I am deeply ashamed of myself for my behavior and so very sorry for the pain I've caused my family
and my friends, all the good people who needlessly suffered because of my story.
At Pepini's first court appearance after the plea agreement
was announced, she and her attorney
waded through a crowd of reporters
and the attorney said how
sorry his client was.
It is never too late to do the right thing.
And of course we thank
everyone for all the work they did.
But we're sorry.
We're trying to fix this thing.
And though the apology helped, said Elizabeth Parker, it all still stings a bit around Redding. It's mixed feelings. You want her to be held
accountable, absolutely. But at the same time, for her children, her husband, there was a lot of
unneeded victims through all of this, and hopefully with a plea
agreement, it will kind of help heal some wounds. On Monday, just a few days ago,
Capini pleaded guilty to reduced charges, one count of mail fraud, and one count of lying to
a federal agent. She agreed to pay at least $300,000 in restitution.

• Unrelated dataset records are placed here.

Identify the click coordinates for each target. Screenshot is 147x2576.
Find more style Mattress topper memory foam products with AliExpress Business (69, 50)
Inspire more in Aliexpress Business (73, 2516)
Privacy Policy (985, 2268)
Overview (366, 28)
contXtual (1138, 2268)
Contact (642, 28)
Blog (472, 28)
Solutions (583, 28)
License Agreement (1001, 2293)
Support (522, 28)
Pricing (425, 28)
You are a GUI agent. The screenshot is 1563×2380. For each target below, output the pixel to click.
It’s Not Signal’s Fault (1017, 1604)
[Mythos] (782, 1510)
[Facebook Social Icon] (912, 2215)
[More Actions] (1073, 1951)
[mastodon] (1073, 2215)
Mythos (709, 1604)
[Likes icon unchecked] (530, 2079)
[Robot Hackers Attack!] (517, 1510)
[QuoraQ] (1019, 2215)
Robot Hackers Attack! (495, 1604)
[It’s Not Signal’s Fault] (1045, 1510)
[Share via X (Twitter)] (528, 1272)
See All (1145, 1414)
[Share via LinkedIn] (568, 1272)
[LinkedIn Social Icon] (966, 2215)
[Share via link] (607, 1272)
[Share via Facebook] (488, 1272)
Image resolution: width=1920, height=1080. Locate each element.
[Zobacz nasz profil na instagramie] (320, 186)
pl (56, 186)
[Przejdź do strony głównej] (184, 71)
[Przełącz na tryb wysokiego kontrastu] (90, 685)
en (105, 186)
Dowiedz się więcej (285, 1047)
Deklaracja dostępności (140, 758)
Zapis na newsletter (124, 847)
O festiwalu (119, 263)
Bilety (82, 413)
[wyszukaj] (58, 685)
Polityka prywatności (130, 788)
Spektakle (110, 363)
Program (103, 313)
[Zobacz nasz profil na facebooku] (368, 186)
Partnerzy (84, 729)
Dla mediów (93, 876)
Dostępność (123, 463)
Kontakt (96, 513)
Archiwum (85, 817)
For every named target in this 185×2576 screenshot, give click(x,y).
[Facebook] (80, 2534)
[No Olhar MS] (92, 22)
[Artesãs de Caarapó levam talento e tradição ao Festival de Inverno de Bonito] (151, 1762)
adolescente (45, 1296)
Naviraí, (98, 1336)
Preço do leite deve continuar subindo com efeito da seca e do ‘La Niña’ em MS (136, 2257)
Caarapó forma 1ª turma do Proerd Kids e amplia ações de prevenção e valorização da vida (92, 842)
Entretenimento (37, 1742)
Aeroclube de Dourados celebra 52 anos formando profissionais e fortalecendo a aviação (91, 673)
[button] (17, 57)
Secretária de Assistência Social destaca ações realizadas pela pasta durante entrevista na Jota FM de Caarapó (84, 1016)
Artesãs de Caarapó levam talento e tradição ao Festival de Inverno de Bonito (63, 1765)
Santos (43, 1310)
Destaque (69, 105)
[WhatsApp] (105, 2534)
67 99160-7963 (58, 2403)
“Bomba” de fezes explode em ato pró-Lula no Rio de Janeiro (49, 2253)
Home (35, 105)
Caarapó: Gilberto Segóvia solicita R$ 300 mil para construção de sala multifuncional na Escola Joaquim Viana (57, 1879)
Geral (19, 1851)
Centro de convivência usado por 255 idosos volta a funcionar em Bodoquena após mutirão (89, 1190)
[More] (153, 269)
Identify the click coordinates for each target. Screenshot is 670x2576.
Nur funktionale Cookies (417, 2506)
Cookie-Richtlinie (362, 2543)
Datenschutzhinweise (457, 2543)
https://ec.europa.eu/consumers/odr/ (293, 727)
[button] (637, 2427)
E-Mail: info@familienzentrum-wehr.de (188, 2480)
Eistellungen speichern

She also faces fines that could run into hundreds of thousands of dollars,
as well as prison time.
Her sentencing is scheduled for July.
When the judge asked Sherry how she felt, she responded,
very sad.
You don't see this as somebody who is genuinely sorry for what she did.
Absolutely not. I don't think that.
If that was true, this would have come a lot earlier.
Two days after Sherry Papini pleaded guilty, Keith Papini filed for divorce.
The next day, citing a need to prevent irreparable harm,
a judge issued a temporary emergency order giving Keith custody of the children and said visitation by Sherry was to be within father's discretion.
Keith said as a statement that reads in part,
I'm asking that the court help me protect my children
from the negative impact of their mother's notoriety.
With all the attention Sherry Papini got, the parents of Tara Smith couldn't help but wonder about the stone-cold case of their daughter.
There must have been some serious investigation going on for six years to prove that she told a lie.
Our case got maybe a year and a half of scrutiny. That doesn't seem right. As Sherry Pavini pays the price for this chaos she conjured,
we finally know what happened to her, but why it happened? Maybe someday we'll find out.
And then again, maybe not.
That's all for this edition of Dateline. We'll see you again next Friday at 9, 8 central.
And of course, I'll see you each weeknight for NBC Nightly News.
I'm Lester Holt. For all of us at NBC News, good night.